◆ Assignment
Using the line that contains "How do I perform: Select the 本地" as the first line and the last line of the data as the final one, give every line in that range again exactly.

»»

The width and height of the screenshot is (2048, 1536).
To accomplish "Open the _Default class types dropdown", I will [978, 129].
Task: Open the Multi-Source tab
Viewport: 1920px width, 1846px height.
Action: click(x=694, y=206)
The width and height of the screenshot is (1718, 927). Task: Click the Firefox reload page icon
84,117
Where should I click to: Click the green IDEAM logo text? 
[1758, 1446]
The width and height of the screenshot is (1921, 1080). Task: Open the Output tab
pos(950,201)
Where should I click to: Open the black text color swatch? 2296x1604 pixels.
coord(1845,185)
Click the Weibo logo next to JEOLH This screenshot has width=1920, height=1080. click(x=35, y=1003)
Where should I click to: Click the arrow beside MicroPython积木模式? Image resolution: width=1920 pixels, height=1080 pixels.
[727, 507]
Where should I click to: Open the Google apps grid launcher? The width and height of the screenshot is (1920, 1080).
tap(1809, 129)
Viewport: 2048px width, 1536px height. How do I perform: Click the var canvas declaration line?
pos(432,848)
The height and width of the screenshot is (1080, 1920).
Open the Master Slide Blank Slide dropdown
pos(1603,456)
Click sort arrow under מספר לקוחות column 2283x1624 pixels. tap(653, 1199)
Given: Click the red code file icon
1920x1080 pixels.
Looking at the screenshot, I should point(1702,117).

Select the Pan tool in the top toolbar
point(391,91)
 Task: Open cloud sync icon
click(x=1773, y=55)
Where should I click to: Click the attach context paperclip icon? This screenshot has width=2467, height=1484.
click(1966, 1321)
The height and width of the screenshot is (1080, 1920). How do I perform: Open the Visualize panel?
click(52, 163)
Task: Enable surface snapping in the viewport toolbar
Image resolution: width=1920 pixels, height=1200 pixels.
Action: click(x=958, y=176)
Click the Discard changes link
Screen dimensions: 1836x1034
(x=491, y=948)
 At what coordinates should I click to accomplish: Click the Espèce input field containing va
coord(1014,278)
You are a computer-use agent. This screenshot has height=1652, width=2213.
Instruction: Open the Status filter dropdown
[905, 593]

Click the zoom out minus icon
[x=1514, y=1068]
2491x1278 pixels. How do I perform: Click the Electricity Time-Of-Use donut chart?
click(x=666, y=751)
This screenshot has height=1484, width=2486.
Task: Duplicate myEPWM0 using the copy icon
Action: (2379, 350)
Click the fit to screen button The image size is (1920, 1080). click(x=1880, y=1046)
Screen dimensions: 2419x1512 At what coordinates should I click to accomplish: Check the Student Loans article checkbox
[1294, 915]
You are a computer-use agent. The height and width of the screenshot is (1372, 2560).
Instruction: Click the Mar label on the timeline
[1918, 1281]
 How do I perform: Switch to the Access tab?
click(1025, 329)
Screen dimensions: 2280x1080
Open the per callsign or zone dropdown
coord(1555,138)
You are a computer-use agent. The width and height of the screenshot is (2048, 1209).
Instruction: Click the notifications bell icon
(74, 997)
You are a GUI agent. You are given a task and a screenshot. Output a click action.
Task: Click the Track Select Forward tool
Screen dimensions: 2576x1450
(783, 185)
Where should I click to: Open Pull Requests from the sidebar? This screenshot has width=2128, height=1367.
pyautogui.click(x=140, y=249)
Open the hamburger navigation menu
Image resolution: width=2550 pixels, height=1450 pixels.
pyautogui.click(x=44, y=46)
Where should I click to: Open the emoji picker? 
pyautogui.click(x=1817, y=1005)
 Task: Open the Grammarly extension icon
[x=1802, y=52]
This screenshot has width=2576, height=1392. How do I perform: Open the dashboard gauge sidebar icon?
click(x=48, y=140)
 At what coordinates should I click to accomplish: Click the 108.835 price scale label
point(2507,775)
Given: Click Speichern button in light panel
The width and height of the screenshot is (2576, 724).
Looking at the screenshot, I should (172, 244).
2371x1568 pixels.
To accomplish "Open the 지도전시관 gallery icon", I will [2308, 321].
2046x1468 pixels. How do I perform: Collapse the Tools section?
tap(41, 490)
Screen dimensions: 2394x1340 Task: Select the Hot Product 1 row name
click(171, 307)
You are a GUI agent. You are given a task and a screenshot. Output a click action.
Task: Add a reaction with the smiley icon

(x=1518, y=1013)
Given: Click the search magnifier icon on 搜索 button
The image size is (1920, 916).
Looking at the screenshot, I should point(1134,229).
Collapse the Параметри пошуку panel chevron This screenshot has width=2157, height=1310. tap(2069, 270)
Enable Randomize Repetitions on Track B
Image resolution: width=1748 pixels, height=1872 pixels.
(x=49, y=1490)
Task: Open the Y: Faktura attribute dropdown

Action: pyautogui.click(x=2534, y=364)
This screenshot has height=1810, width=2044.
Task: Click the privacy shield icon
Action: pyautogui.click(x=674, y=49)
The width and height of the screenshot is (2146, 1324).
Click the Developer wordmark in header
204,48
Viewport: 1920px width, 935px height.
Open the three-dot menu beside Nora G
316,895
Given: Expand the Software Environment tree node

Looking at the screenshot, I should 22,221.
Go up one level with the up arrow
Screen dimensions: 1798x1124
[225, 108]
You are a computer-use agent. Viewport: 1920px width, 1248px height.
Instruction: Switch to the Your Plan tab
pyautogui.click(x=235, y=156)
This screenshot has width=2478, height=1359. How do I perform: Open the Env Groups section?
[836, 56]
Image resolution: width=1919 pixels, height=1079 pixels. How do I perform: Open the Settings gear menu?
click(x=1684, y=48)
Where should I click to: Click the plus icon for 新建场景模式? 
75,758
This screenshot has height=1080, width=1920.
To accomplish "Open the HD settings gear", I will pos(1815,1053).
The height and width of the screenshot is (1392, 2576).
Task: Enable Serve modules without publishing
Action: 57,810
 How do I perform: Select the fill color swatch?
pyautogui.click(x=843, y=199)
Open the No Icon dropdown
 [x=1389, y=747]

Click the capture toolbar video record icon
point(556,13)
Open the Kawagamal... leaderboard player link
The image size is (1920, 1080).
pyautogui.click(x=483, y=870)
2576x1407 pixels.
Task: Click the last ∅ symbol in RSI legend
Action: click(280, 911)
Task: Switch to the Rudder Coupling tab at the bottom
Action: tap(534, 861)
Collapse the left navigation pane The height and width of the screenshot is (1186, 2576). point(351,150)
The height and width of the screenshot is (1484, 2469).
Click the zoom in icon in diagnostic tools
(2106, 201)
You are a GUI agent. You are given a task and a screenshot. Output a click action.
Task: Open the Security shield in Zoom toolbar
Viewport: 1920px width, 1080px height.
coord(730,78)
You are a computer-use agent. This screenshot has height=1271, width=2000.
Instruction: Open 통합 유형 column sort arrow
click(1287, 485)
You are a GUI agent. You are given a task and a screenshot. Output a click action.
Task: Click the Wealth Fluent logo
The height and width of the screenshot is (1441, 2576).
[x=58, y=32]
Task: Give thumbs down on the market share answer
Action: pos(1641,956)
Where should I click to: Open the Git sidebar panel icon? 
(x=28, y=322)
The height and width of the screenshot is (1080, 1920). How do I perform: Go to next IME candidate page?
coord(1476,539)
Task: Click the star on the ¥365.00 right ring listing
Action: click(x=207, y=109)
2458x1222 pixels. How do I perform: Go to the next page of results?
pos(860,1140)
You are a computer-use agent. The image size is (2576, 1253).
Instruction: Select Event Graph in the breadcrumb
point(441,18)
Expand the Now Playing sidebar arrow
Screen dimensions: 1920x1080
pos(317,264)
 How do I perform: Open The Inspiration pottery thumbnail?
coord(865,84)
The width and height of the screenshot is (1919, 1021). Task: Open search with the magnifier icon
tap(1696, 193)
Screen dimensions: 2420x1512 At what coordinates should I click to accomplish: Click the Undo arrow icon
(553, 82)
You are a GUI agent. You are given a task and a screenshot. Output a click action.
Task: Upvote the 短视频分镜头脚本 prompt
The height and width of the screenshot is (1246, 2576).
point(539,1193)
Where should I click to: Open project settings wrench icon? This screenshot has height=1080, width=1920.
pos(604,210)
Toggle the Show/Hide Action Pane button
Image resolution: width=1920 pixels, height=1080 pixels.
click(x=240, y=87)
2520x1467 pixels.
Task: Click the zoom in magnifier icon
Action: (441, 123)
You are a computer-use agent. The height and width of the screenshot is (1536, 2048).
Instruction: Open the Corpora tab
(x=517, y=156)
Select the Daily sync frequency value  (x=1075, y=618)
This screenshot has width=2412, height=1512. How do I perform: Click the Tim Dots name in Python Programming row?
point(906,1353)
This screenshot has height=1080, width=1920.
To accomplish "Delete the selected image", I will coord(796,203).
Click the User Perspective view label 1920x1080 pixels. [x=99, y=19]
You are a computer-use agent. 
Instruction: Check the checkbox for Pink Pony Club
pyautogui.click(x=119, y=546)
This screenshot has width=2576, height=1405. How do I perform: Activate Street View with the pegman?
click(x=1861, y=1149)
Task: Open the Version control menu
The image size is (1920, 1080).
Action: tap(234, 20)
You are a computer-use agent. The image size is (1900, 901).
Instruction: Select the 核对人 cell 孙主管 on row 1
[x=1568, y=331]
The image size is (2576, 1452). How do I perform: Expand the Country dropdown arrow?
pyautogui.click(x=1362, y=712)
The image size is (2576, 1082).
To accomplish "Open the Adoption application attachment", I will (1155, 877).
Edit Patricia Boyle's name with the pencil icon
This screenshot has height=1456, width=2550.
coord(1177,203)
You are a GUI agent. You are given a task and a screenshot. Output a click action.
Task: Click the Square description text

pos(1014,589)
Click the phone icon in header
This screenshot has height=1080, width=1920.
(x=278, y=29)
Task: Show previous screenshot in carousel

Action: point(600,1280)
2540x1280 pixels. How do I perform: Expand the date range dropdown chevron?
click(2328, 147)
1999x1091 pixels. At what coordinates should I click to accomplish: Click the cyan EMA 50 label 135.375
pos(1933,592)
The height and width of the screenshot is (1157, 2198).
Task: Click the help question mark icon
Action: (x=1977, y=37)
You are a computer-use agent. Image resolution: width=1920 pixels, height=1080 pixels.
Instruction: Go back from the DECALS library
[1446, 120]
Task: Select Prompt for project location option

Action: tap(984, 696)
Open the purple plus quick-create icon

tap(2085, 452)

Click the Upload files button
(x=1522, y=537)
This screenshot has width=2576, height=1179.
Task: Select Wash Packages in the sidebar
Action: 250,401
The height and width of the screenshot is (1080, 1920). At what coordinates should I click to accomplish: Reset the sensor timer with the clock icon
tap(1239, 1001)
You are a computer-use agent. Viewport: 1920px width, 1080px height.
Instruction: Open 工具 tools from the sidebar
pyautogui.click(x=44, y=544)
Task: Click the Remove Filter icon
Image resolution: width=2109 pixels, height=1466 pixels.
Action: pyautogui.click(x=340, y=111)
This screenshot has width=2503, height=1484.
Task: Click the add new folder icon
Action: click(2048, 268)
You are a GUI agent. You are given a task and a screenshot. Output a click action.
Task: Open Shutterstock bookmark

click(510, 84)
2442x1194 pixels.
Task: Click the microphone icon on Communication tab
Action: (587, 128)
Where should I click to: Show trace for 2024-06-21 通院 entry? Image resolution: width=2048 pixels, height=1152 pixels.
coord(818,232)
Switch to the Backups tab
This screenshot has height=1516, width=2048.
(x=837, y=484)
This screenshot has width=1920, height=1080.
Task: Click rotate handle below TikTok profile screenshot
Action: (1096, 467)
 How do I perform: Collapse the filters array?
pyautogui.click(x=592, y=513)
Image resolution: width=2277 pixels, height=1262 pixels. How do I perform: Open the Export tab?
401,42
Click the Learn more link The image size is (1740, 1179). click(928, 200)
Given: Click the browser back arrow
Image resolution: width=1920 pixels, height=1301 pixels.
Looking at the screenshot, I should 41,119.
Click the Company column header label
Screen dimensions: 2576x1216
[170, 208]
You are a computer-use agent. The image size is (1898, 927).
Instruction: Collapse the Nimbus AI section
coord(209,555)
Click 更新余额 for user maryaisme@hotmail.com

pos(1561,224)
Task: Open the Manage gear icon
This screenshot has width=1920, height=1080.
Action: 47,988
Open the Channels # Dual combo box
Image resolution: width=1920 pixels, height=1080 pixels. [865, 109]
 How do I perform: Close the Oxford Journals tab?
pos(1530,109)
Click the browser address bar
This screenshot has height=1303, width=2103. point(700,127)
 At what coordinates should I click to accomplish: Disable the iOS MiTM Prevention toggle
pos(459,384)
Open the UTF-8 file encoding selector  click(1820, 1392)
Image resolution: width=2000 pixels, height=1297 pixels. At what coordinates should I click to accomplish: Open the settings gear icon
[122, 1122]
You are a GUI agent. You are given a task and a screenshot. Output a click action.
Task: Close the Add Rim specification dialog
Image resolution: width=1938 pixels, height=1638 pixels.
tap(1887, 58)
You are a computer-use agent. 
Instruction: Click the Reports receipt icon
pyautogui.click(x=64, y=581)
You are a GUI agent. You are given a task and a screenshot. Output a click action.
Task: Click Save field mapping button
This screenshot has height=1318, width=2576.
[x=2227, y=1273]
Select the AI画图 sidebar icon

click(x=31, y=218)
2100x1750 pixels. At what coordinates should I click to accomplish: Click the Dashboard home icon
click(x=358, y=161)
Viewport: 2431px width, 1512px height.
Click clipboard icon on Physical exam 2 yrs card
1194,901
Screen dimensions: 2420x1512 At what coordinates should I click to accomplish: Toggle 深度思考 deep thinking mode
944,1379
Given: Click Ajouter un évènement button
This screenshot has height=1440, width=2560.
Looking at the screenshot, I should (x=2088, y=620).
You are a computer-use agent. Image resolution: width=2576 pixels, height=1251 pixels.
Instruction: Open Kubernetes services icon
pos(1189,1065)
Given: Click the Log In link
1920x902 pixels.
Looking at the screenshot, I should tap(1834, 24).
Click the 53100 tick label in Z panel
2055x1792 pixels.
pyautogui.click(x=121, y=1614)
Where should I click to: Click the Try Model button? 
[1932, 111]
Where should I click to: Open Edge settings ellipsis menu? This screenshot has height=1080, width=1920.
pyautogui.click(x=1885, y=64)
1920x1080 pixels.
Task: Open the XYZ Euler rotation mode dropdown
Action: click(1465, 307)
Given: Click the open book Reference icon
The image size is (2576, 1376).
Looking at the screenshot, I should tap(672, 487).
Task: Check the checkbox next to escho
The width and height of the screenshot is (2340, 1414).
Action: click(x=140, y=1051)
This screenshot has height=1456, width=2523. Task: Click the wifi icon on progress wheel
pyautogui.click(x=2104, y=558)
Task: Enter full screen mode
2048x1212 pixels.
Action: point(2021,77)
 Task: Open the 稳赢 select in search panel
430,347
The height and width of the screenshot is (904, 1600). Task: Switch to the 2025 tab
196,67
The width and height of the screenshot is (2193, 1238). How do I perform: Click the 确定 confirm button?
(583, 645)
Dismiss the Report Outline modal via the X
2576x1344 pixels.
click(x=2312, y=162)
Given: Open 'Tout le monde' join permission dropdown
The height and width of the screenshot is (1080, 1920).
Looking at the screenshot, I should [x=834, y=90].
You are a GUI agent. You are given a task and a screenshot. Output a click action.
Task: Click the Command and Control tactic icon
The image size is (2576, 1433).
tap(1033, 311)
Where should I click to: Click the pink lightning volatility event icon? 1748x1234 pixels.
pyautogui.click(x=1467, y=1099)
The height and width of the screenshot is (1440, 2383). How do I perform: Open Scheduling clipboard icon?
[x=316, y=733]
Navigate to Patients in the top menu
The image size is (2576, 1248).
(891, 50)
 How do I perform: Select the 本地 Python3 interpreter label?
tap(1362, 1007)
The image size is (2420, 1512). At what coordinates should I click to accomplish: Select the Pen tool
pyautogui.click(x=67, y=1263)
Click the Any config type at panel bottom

««

◆ Task output
 How do I perform: Select the 本地 Python3 interpreter label?
tap(1362, 1007)
The image size is (2420, 1512). At what coordinates should I click to accomplish: Select the Pen tool
pyautogui.click(x=67, y=1263)
Click the Any config type at panel bottom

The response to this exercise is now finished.